According to the BBC, the recipients, at least one of whom is a member of the Afghan national army, were told that relocation officials in the UK had been unable to contact them and that they needed to update their information.
The MoD’s Afghan Relocations and Assistance Policy (ARAP) team, according to a spokesperson, was “aware” of the error, which occurred earlier this month. “Steps have now been taken to ensure this does not happen in the future. We apologize to those affected and extra support is being offered to them,” the spokesperson said. “This week, the defence secretary instigated an investigation into data handling within that team.”
Officials from the Ministry of Defence have contacted those affected and offered advice on how to minimize the potential hazards.
It comes just a day after the defence secretary issued an apology for a second breach affecting the email addresses of dozens of Afghan interpreters working for British forces.
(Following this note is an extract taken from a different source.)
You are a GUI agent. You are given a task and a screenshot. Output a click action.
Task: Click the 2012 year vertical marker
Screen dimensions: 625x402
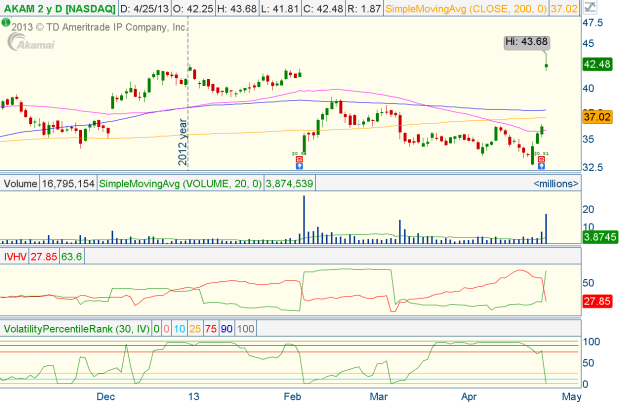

Defence Secretary Ben Wallace said in the House of Commons on Tuesday that thousands of members of the armed services and veterans had been let down by “an unacceptable level of service.”
Ben informed lawmakers on Tuesday that mechanisms for “data handling and communication processing” had already been modified. According to BBC, who cited defence officials, Wallace was unaware of the second MoD breach when he made those remarks.
Former Conservative defence minister Johnny Mercer, who fought in Afghanistan, expressed concern that similar situations could occur again. He said: “I’ve been concerned from the start as to how these individuals have been treated – the whole thing was such a rush to the door when Kabul fell that these mistakes were inevitable. I personally think we’ve taken out people we really shouldn’t have, and failed to bring out the majority of those we should – I think we are only beginning to learn the scale of what has gone on here.”